Elizabeth’s son, John, married Margaret Harris, a daughter of Arthur Harris of Hayne, Stowford, but died without issue and was buried at St Mary’s, Lifton. The title then vested in Mary Hex, the daughter of his sister, Margaret, who had married John Hex of Altarnun. Mary, who had inherited all the Dinham wealth and might possibly be the heiress of further significant estates, was unmarried and John Dinham’s widow and sole executrix was determined to ensure that that husband was a member of the Harris family. However, it proved surprisingly difficult, particularly as John Harris of Hayne, her brother, was childless and the younger son of her brother, William Harris of Kenegie, who was also called William, declined. It is this son who is known as ‘Wild Harris of Kenegie’, the subject of a well-known Cornish ghost tale. ‘Wild Harris’ was renowned for his hunting, gambling and womanising exploits but turned down the chance of marrying an up country heiress (i.e. Mary Hex), as he was in love with a poor kinswoman. However, it did not work out well for him, as his kinswoman was found drowned and he subsequently died from a fall from his horse, who was frightened by the apparition of a white hare, believed to be the spirit of his departed love. He then plagued Kenegie as a ghost (alongside a wicked old housekeeper, who had told tales to his father about his activities).

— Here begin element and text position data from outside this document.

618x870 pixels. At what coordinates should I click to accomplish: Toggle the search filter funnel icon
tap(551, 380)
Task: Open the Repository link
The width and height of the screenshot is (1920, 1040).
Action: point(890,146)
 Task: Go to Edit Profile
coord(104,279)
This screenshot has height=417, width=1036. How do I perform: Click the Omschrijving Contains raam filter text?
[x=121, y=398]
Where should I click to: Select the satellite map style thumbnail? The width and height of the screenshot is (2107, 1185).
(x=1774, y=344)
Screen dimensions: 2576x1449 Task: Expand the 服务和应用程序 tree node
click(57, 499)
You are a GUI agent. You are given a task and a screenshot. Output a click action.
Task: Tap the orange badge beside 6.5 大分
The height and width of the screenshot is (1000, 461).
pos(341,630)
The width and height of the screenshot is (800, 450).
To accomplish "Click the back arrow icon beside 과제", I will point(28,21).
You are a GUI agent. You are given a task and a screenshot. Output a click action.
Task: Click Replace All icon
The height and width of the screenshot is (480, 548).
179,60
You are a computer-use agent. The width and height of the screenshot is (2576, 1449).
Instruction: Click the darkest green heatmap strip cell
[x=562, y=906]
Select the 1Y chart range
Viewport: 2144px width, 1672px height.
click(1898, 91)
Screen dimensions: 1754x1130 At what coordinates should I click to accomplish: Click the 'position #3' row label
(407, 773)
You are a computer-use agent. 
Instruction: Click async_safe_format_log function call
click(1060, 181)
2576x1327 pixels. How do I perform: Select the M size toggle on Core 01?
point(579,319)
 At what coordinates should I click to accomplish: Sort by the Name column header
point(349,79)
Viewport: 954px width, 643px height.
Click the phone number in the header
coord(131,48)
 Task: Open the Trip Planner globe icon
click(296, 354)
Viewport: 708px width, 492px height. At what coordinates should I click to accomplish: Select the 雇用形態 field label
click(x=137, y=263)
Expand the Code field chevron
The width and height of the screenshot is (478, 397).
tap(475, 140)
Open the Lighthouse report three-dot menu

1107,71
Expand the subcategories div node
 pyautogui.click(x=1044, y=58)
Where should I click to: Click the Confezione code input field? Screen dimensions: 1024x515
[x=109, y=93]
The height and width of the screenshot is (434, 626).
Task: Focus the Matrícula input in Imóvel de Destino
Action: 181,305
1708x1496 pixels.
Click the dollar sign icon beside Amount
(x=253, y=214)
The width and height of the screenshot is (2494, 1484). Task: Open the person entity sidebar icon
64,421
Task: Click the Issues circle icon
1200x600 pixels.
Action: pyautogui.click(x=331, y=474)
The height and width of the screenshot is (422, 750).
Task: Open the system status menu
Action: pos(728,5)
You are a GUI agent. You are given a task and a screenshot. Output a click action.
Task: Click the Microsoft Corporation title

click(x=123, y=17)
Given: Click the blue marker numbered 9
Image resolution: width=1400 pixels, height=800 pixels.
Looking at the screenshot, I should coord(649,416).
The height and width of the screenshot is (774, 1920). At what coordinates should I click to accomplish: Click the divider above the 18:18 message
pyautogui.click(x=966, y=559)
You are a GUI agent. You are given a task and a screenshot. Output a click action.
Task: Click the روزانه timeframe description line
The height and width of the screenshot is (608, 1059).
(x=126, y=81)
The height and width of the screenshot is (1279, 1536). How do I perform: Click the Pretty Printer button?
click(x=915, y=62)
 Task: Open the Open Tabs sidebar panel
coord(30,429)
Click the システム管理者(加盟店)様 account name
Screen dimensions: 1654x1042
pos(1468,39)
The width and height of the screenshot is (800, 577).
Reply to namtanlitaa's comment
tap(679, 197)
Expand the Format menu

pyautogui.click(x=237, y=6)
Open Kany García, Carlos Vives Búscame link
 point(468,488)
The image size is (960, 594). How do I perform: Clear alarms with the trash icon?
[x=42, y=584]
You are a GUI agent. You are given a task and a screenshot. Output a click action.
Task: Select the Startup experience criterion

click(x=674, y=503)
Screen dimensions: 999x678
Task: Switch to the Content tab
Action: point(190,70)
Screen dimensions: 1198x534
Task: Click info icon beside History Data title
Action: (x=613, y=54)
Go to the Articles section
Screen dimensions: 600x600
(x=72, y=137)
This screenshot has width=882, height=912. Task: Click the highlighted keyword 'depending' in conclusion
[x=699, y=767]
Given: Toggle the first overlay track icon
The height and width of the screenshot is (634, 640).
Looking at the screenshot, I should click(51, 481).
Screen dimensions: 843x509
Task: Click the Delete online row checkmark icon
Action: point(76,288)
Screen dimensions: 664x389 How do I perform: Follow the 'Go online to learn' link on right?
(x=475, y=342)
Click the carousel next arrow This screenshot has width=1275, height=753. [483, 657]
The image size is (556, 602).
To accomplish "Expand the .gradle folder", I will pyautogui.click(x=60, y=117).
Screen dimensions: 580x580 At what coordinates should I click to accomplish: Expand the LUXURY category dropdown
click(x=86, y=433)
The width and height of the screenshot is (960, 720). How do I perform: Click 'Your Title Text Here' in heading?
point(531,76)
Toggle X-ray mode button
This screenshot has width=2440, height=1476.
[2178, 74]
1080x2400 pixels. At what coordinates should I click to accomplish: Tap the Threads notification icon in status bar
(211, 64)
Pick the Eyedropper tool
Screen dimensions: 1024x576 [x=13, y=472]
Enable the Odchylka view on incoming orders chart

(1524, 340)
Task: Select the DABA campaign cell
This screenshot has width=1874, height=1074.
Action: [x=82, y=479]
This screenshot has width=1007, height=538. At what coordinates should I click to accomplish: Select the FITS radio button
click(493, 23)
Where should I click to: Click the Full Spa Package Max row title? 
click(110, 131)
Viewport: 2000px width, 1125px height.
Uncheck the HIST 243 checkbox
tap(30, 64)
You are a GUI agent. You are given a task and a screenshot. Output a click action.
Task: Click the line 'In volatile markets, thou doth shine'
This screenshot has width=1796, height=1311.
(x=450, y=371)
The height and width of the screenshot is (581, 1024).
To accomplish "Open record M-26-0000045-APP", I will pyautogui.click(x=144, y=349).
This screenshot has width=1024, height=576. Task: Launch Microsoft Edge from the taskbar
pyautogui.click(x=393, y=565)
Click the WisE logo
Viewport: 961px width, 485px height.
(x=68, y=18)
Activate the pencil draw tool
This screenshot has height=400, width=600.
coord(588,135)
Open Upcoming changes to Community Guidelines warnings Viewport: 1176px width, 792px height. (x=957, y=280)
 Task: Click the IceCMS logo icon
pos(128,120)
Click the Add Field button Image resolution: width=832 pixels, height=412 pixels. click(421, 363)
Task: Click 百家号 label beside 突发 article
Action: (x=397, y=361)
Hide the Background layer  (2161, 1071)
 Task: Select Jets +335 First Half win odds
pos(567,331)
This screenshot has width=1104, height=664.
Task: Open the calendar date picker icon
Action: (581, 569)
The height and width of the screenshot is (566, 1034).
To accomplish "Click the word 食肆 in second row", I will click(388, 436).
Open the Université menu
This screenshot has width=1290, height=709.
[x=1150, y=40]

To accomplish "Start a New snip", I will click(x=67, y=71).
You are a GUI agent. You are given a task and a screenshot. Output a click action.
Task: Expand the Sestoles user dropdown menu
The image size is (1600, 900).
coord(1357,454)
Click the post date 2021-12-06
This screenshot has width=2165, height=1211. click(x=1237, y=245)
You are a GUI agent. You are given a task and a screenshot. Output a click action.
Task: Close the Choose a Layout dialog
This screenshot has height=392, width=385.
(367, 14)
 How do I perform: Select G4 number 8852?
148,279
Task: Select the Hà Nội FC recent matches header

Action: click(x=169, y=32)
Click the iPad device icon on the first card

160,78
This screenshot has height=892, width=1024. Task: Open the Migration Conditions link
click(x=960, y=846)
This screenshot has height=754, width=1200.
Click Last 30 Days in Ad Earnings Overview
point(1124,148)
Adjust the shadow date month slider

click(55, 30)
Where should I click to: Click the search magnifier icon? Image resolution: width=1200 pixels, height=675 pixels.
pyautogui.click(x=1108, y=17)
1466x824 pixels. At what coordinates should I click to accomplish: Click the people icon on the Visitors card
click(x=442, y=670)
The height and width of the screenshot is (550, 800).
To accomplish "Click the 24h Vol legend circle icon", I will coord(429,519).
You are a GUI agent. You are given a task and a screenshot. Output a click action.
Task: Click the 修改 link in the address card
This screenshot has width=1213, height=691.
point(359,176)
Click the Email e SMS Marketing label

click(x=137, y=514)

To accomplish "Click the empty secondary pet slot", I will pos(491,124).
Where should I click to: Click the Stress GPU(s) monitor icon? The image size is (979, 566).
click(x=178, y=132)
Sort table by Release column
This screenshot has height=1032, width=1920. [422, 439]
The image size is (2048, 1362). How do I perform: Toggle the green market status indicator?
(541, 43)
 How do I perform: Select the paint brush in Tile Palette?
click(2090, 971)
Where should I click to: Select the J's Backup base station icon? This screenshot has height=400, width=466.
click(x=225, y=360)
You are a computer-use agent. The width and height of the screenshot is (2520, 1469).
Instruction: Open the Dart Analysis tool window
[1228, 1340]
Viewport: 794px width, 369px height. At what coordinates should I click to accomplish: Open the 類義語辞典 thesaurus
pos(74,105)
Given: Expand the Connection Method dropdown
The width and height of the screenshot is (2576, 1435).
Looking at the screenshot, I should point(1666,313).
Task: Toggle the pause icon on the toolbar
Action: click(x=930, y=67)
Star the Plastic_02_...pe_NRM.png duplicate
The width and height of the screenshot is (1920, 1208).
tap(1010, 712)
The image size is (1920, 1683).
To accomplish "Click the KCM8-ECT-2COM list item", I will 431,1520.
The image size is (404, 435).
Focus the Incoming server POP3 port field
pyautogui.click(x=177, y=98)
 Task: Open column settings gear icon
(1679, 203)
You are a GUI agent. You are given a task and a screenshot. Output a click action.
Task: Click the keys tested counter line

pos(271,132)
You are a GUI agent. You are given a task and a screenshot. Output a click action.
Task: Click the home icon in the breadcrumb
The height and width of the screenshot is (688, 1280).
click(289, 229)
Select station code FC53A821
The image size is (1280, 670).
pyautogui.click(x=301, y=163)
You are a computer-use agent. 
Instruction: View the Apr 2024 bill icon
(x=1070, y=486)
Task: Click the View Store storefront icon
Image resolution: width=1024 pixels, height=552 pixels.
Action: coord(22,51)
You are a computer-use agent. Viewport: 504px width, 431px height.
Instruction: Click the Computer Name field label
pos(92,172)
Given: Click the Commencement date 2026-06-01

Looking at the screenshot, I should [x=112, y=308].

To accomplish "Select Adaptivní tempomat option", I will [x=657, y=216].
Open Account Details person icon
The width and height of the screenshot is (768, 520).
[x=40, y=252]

In the end, Mary Hex, who had no say in the matter herself, was married to John Harris, the son of Margaret Harris’ brother, Thomas, of St Michael’s Mount. In addition to Wortham and Upcott, John Harris now also owned the manors of Godrevy, Gurlyn and Tregander and, from 1666, Georgeham, Croyde, which included Pickwell Manor, to which he moved. His second son, John, inherited on his death, as his eldest son, William, predeceased him, and then on his death in 1727, the estates passed to his grandson, also called John (1703-1768), as his eldest son, William, had predeceaed him. This John Harris was M.P. for Barnstaple and, although he had three sons, they all died in infancy, and so the estates passed to his daughter, Honour (b.1735), who never married. She snubbed the rest of the Harris family on her death in 1790 by leaving the estates to her friend, Maria Harrup, who married firstly John Middleditch (d.1799) and then Colonel Mackenzie. Having sold off Wortham and Pickwell in 1806, she died at Upcott in 1827.
Details of the occupation of Upcott Barton in the nineteenth century can be found on the page ‘Principal Landowners and Estates of the Past’, as also can the folk tales relating to the murder of Shilston Upcott, a rapacious occupier of Upcott Barton, who is not dealt with at all in Eric Jones’ account. It would appear from Jones’ analysis that he was a tenant.
Jones merely states, "The older part of the house is Jacobean at the latest, with many remnants of an earlier Tudor building. Its name suggests Saxon origins".
The Tremayne / Carthew panel from a painted window
Of particular interest in the house is a panel of a painted window, dated to about 1460, with armorial bearings, showing Tremayne impaling Carthew, for Thomas Tremayne (d.1482) had married Elizabeth Carthew, daughter of Nicholas Carthew of Canaliggy. This is thought to match the date when Upcott was rebuilt, but, at much the same time, it is thought that Thomas will have been a major contributor to the construction of the south aisle of St Nicholas Church, Broadwoodwidger. Given that all the other windows from the fifteenth century rebuild at Upcott have long since gone, Eric Jones wondered whether this panel had originally been included in the south aisle of the church but had been removed from the church during the Puritan period and installed in Upcott then.